The next step in the U.S. women’s national team players’ fight for equal pay has a date. The hearing in their appeal case is scheduled for March 7 in Pasadena, Calif., three years after a group of USWNT players sued the U.S. Soccer Federation for inequitable pay on account of gender.
The oral arguments will be heard in the 9th U.S. Circuit Court of Appeals. The identities of the three judges who will oversee the hearing will be released on Feb. 28.
“We hope 2022 will be the year of peace and health — and equal pay. We look forward to these oral arguments,” players spokeswoman Molly Levinson said in a statement.

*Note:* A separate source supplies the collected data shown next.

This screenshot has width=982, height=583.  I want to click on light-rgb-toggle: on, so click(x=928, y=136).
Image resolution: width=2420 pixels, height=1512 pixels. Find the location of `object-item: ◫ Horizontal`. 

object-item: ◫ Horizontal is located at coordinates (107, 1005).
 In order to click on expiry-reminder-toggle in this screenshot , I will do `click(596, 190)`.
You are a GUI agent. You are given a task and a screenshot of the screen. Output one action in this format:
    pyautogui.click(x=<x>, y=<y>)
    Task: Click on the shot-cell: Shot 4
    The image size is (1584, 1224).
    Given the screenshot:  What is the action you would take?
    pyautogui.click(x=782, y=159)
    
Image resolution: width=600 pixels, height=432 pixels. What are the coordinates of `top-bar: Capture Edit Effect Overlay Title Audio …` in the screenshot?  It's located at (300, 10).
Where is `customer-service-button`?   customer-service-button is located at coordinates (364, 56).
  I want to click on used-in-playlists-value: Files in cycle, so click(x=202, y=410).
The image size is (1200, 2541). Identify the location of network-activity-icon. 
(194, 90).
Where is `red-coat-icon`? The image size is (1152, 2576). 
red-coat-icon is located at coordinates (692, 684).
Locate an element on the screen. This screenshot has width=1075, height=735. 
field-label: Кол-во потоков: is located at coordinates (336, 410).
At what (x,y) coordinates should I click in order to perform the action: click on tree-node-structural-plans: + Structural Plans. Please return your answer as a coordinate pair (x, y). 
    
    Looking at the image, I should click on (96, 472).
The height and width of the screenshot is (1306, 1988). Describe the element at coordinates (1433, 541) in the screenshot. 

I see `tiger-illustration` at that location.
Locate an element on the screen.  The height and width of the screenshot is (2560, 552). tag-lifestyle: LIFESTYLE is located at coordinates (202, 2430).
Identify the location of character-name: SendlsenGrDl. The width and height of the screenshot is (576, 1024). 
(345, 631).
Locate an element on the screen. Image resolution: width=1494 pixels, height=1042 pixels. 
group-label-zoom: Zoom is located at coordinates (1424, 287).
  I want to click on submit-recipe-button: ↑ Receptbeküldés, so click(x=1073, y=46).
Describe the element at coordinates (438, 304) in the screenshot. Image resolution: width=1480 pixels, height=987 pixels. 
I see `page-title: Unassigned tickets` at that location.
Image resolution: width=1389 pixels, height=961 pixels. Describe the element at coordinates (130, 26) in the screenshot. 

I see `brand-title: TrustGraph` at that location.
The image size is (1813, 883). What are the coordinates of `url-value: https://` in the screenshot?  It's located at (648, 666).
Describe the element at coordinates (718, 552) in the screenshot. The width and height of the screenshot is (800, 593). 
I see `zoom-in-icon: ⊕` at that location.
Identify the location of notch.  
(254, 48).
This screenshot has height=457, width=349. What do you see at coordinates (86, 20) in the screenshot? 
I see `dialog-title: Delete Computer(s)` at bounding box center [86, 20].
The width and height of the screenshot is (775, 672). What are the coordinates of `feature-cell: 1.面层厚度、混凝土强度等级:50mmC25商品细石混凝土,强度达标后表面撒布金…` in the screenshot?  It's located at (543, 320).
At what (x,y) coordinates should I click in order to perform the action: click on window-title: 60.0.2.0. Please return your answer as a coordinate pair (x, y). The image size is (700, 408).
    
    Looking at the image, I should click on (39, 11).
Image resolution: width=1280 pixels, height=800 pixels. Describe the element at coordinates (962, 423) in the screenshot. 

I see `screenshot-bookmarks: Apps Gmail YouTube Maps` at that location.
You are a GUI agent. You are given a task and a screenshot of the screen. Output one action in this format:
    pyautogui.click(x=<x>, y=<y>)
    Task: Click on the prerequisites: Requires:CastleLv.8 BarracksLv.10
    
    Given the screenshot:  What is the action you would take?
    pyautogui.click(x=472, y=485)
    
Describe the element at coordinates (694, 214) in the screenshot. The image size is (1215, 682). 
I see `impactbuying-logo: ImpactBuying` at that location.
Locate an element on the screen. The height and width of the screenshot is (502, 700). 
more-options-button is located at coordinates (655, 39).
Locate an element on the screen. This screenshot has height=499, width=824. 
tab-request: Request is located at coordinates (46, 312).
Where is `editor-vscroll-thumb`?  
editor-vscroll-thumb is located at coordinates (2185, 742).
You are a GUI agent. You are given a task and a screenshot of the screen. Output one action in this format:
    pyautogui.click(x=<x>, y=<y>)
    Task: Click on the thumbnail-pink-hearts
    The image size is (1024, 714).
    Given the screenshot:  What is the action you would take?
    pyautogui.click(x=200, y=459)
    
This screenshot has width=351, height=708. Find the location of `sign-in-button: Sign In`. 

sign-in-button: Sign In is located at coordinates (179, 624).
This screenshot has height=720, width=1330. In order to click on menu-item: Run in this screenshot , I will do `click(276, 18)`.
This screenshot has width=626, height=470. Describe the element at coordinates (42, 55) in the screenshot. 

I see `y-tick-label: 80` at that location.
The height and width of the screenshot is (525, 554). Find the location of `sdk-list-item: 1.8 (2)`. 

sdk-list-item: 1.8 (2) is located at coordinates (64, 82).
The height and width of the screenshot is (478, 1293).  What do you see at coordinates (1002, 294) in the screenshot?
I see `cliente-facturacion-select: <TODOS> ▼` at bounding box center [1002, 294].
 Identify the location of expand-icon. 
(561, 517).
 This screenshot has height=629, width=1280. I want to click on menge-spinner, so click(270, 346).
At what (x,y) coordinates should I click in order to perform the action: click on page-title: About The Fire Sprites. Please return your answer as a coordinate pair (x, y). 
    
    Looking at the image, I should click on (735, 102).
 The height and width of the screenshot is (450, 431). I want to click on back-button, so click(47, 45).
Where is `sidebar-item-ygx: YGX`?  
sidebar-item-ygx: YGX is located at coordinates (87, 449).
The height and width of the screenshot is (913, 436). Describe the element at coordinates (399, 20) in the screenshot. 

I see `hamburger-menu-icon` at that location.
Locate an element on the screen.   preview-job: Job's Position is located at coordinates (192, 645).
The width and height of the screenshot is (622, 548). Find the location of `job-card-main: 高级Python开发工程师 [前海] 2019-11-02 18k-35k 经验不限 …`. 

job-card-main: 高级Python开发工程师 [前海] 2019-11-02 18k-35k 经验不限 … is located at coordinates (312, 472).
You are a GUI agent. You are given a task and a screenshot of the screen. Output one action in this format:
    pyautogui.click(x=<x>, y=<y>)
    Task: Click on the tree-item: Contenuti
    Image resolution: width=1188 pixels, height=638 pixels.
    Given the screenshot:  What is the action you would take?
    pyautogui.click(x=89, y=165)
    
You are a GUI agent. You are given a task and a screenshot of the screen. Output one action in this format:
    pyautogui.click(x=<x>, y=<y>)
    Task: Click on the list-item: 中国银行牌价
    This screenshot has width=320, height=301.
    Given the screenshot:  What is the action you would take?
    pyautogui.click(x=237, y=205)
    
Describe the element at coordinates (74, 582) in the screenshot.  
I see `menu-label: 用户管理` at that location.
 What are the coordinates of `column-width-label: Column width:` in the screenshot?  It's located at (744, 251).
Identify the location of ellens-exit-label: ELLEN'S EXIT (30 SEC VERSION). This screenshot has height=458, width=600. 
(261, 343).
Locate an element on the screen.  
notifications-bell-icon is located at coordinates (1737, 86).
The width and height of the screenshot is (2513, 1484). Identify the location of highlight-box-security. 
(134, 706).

The players contend that they have not been paid equitably under their collective bargaining agreement in comparison to what the men’s team receives under its agreement. Per the lawsuit filed in March 2019, the group is seeking more than $64 million in damages and $3 million in interest under the Equal Pay Act and Title VII of the Civil Rights Act of 1964
In May 2020, U.S. District Judge R. Gary Klausner ruled that the women declined a pay-to-play structure similar to that of the men while accepting greater base salaries and benefits, thus granting a summary judgement to the U.S. Soccer Federation. The sides have reached a settlement on the players’ accusation of discriminatory working conditions.
As CBA negotiations continue for both the women’s and men’s teams, U.S. Soccer said it has offered them identical contracts and proposed that they negotiate together on bonuses. Earlier this month, U.S. Soccer and the USWNT agreed to extend the labor contract through March.